Elisha seems to know what an arrogant, self-centered man Naaman is because he doesn’t even go to the door to meet him. He sends his messengers and tells him to go wash in the river Jordan seven times. Well, that’s ridiculous to Naaman. First, he’s got plenty of better rivers in Syria. Second, it’s not flashy enough. He expected some great fanfare where Elisha would come out, wave his hand over Naaman and make him well all of a sudden. He expected an immediate and miraculous release and that’s not what is offered so he storms off. His servants have to chase him down and reason with him until he softens and goes to the Jordan, washes seven times, and is healed. Later he tries to pay Elisha for this healing but Elisha refuses. Gehazi, Elisha’s servant, tells Naaman he’ll take the money instead, and Gehazi is struck with leprosy as punishment. That’s a little warning for all of us who make payment and reward too important. Both Naaman and Gehazi have cheapened the way God works. Naaman is rescued from that and sees a new freedom. But Gehazi isn’t and he suffers under his own limitations of how God works.

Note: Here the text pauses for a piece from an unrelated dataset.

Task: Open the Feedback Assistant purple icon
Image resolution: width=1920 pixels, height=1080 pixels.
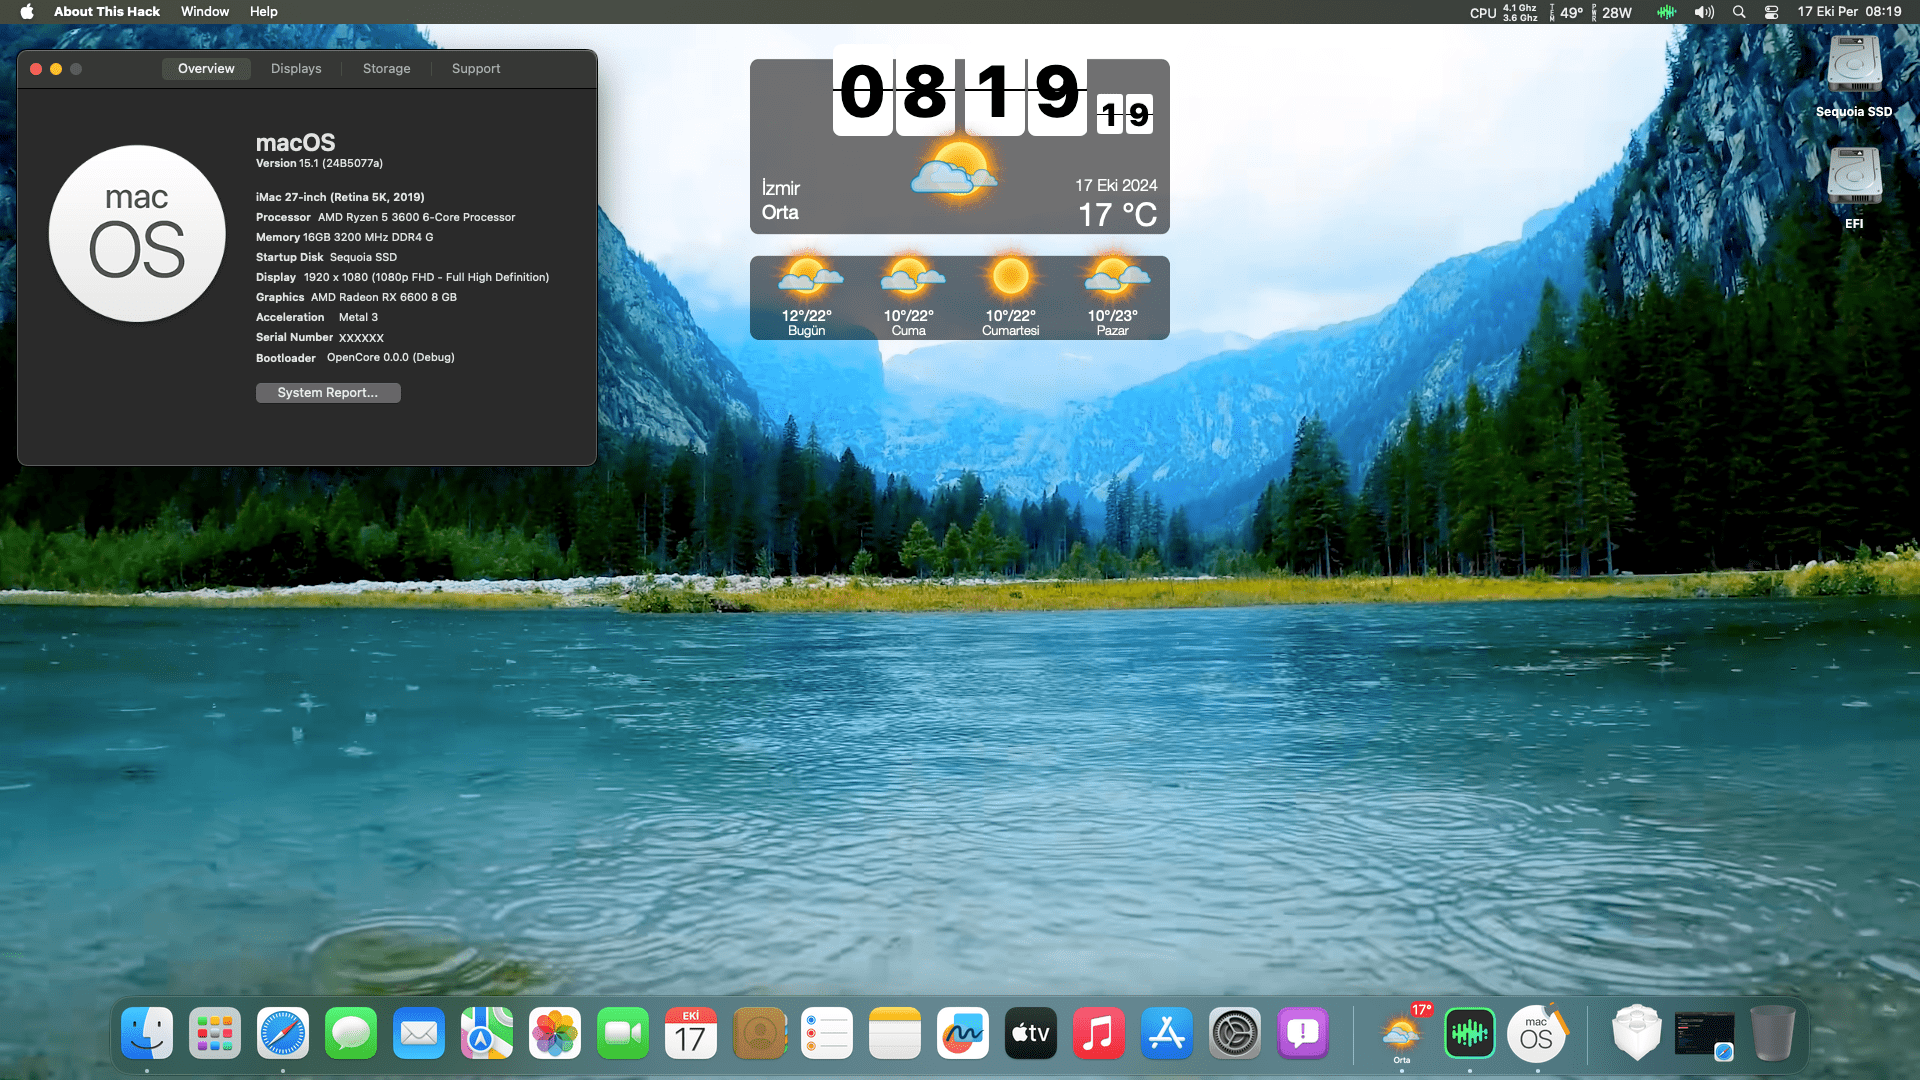Action: click(x=1303, y=1034)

A leper comes to Jesus, a man perhaps further along in the disease process and one who is apparently humbled by his infirmities. He kneels and asks for mercy. If you choose, you can make me clean. Jesus responds by saying that he does choose healing, here and always. I do choose; be made clean. The man is sent to the priest so that he may be readmitted to the community of faith. No leper could worship in the temple or synagogue and he needs to be reconnected with that community. Jesus doesn’t just heal him and send him on his way; he wants him to be thankful for the gift and continue his spiritual journey in the covenant. He doesn’t want him to be separate from others due to illness and he doesn’t want him to be separate from others in his outlook on life. He wants him to know an equality with others in the eyes of God.
Jesus tells him to be quiet about all this. And I think the reason is that Jesus knows how people can make the workings of God so very cheap. So easily we can turn God’s grace into something we think we can earn or pay for or deserve. So easily we can turn God’s grace into a wish machine – it all comes to be about us getting what we want out of life. We cheapen forgiveness and grace, salvation and healing. We cheapen God by approaching his grace as approval of us and our way of life. We take grace and make it about our actions and Jesus doesn’t want that. He wants us to live in mercy, receiving his gifts, using those gifts within the full community, valuing each member of the community as God’s beloved child.
You don’t have to go too far to realize the connection here between the lepers and us. Our condition of sin and failure, of bondage to oppression, of hunger for meaning in life, of being in exile from what we most want, is like being a leper. We are the leper.
To be healed of leprosy would have been like being raised from the dead and enabled to have a brand new chance at a life of freedom and connection with others. We are the leper who has been healed. We have been given that same gift of healing through the cross of Jesus Christ. We have been forgiven, set free, fed, nurtured, made whole. And now we can live into that gift. We must know the gift. We must wash and be made clean. We must recognize that we are put in community with others. We must know that we are loved.
If you have walked away from that gift, let me be a messenger which invites you to come back into the river of life. If you wonder about the will of God, let me remind you that God chooses for us to be made clean, God chooses for us to live with him and his children. You are made clean by Christ Jesus. Don’t cheapen that. Live your life in response to the love of God.